Account-switching drive sparks competition among electricity suppliers
A SURGE in the number of powercompany-switching consumers is likely to have contributed to a sharp fall in regional dominance by retailers, new research shows.
The Electricity Authority has published data comparing regional dominance among electricity retailers in both 2004 and 2011.
It suggests New Zealand has gone from having electricity retailing in most areas dominated by one or two companies, to one with a far greater spread of market share.
The Herfindahl-hirschman Index is a measure used to calculate how dominated a market is by a small number of companies.
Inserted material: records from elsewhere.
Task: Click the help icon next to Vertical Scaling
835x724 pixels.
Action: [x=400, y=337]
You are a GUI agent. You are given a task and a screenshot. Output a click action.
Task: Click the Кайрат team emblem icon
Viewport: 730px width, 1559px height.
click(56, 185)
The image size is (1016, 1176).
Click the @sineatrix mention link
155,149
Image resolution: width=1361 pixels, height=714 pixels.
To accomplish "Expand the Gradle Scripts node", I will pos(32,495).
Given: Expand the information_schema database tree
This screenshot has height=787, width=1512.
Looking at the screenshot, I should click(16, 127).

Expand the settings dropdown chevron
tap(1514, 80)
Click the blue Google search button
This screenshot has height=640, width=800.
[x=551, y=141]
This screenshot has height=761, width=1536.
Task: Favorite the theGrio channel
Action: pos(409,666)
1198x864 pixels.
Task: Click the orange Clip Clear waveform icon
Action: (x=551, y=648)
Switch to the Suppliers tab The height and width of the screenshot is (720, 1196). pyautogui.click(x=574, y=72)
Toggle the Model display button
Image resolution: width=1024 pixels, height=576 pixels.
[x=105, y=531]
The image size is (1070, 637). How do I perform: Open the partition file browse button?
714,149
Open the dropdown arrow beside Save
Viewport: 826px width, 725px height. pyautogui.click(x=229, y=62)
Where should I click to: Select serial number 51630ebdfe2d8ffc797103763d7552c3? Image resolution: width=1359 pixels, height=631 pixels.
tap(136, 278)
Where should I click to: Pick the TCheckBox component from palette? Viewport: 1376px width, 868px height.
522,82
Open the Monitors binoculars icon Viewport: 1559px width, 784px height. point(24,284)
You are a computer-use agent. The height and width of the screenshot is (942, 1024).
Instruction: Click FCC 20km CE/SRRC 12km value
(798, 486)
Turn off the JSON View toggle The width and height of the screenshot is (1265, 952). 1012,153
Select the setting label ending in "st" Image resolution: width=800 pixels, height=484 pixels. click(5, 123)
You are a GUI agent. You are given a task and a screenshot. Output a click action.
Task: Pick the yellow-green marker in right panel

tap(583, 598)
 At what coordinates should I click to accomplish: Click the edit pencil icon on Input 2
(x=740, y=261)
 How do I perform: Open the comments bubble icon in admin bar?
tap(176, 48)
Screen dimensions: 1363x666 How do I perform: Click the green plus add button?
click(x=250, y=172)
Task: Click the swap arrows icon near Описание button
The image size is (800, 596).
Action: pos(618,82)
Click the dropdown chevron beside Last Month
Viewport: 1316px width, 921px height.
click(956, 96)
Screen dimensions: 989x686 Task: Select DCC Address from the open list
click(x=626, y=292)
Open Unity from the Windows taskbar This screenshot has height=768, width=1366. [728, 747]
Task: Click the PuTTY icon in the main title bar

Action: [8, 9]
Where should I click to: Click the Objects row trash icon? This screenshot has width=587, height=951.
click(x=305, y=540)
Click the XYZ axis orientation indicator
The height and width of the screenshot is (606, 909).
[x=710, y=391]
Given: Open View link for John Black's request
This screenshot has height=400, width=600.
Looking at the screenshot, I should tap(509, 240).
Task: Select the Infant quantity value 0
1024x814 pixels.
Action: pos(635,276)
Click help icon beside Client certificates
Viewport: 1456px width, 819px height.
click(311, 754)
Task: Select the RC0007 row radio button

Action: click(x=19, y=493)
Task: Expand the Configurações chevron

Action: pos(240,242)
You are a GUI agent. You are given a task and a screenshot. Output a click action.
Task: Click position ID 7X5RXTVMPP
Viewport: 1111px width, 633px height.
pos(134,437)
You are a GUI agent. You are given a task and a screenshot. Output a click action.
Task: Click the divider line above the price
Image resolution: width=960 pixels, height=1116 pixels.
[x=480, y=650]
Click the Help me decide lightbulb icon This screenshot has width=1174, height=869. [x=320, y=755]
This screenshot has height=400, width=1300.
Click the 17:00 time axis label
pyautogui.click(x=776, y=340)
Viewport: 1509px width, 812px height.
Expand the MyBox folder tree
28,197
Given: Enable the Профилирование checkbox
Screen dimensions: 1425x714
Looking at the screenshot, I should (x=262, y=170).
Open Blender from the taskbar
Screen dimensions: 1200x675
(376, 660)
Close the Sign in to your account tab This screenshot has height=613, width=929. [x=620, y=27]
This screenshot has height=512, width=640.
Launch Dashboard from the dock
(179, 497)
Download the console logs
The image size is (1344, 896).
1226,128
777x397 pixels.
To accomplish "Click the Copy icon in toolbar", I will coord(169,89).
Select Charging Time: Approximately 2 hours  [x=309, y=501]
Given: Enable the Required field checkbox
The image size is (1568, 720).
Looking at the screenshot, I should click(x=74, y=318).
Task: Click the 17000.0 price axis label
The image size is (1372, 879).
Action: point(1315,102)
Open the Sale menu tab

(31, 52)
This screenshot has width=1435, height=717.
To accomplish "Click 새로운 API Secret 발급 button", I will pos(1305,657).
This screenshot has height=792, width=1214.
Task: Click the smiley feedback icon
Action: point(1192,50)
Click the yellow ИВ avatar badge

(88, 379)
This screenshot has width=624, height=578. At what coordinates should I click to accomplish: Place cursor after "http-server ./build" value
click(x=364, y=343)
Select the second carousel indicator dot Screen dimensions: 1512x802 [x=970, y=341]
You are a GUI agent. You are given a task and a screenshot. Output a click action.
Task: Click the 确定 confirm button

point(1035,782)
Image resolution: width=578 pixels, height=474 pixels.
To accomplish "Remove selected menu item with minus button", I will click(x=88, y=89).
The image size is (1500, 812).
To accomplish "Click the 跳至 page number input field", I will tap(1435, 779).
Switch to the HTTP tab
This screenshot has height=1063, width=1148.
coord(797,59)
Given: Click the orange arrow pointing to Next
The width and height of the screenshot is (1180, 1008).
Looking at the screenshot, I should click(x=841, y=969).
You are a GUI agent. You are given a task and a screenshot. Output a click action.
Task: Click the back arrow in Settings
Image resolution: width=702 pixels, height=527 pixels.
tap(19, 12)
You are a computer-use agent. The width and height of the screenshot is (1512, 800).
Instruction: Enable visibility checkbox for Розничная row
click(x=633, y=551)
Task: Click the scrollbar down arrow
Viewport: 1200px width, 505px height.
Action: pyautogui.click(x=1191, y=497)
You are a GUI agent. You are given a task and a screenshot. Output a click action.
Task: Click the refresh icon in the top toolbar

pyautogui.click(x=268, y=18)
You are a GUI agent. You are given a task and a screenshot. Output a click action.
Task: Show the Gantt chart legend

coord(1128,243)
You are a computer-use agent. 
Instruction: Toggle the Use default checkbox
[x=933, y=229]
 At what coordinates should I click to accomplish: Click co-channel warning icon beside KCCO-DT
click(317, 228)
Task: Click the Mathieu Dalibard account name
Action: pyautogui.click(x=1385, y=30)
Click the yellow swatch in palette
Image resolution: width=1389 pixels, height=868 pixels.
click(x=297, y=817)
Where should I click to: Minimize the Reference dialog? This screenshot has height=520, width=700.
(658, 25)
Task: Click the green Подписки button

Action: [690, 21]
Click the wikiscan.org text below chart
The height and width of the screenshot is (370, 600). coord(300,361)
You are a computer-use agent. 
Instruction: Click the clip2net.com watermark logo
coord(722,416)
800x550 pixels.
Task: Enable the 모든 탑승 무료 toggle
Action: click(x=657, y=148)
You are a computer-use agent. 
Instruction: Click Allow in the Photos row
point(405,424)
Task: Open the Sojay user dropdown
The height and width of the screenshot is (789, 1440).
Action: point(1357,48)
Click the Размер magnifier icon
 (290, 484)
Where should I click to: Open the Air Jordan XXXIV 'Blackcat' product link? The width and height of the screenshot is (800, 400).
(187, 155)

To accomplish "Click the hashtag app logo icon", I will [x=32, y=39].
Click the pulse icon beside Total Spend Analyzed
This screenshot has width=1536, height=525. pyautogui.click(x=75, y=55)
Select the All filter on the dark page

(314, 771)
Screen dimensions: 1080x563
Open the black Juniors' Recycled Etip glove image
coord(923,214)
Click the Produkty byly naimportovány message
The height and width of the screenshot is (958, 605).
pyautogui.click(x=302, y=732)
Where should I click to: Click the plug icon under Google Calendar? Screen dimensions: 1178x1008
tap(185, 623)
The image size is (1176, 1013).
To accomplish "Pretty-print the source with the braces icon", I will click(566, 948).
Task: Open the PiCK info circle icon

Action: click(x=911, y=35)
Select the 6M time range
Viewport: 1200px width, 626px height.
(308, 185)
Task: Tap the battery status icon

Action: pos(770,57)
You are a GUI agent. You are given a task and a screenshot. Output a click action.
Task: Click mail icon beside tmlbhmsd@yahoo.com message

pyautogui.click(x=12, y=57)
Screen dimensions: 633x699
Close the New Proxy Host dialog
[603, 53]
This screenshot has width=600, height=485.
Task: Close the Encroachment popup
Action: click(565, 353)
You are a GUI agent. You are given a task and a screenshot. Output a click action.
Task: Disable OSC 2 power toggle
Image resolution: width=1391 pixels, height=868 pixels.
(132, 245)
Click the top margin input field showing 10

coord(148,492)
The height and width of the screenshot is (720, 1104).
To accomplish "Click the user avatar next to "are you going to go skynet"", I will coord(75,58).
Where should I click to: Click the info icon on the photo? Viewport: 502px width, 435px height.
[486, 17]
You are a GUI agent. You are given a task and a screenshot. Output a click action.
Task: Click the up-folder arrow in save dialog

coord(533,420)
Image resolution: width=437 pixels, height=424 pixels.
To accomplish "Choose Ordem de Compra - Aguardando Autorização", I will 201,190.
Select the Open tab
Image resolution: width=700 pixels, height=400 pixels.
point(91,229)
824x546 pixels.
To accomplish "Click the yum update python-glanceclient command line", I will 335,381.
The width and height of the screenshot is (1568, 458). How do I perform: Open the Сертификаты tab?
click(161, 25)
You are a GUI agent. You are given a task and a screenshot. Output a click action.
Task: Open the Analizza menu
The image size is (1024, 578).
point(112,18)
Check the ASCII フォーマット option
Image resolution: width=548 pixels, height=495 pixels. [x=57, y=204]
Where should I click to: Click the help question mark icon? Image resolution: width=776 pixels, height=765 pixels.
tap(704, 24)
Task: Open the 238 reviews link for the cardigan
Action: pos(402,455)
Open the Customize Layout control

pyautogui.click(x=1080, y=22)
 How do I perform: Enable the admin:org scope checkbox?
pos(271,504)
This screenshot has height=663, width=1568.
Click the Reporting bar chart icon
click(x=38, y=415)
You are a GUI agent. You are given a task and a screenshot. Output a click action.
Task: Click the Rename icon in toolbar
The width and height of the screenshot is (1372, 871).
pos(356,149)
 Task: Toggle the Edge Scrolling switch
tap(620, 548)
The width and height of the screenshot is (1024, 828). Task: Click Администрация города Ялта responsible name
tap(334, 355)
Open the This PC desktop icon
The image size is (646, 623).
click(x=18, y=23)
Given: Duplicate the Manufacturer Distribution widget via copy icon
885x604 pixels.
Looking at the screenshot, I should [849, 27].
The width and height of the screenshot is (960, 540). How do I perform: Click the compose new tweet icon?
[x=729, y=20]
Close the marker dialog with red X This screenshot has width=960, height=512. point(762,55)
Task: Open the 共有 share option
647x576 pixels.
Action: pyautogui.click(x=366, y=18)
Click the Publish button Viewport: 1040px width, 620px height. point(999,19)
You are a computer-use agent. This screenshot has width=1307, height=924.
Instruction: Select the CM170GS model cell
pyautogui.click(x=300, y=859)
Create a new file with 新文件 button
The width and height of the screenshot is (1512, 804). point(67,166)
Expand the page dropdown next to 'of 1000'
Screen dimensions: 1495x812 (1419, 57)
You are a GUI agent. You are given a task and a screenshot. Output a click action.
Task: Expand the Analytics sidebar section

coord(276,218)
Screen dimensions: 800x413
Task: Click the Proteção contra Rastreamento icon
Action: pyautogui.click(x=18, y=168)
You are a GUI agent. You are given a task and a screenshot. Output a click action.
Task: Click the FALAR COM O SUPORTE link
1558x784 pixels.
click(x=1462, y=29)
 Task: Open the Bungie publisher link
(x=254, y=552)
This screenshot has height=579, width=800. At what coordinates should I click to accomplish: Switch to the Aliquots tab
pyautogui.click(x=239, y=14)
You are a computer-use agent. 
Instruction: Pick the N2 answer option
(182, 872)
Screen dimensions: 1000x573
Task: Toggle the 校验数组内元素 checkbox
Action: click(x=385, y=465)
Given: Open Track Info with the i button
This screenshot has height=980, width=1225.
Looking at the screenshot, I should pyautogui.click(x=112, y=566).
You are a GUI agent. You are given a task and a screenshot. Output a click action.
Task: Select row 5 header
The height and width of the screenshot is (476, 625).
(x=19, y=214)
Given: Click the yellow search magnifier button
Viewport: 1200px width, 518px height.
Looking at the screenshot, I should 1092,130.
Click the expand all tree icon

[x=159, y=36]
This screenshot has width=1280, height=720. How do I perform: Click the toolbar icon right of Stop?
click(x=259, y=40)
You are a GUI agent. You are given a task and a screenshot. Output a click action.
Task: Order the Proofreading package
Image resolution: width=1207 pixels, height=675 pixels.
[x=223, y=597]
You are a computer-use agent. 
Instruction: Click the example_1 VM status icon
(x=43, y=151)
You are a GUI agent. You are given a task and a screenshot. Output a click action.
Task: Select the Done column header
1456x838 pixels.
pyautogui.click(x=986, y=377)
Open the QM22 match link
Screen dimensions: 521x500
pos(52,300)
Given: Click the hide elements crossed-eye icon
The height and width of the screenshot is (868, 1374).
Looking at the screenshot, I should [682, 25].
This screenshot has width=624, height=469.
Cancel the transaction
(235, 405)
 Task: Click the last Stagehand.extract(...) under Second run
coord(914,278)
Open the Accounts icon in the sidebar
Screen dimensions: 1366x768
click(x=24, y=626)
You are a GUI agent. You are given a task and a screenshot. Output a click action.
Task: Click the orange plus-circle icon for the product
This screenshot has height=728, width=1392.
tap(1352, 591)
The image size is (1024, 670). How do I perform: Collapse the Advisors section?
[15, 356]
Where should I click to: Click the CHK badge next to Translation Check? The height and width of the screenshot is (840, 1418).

A score of 10,000 represents a total majority while a market with five evenly sized players would score 2000. A score of less than 3500 is considered ‘‘reasonably’’ competitive.
According to the Electricity Authority, in 2004 the weighted average HHI score for electricity retailing across New Zealand was almost 6500, with only Auckland and a few other parts of the upper North Island showing a reasonable spread of competition.
By the end of 2011 the weightedaverage score had dropped to just above 3500, and the speed with which the decline was occurring was increasing. Most major centres had scores of around 3000.
Though the electricity reforms of the 1990s saw a number of electricity companies formed, initially there was little competition within individual geographies.
Electricity Authority chief executive Carl Hansen said the index showed a dramatic fall in areas where one or two companies dominated the market.
‘‘The move from 2004 is a very significant reduction in the seller domination across the various regions around the country,’’ Hansen said.
For example, in 2004 Contact Energy had a 78 per cent market share in Dunedin; that figure had fallen to 28 per cent in 2011.
‘‘It’s only one indication of competition but it’s a very significant reduction in seller concentration that hadn’t really been appreciated in the past,’’ Hansen said.
The regulator said increasing amounts of churn between retailers might be behind the accelerating spread of market share. A campaign to encourage account switching by making tariff comparison easier had seen the number of account switches increase from 200,000 in 2008 to 390,000 in 2011, with high switching rates continuing in February as increased transmission charges prompted a round of price increases.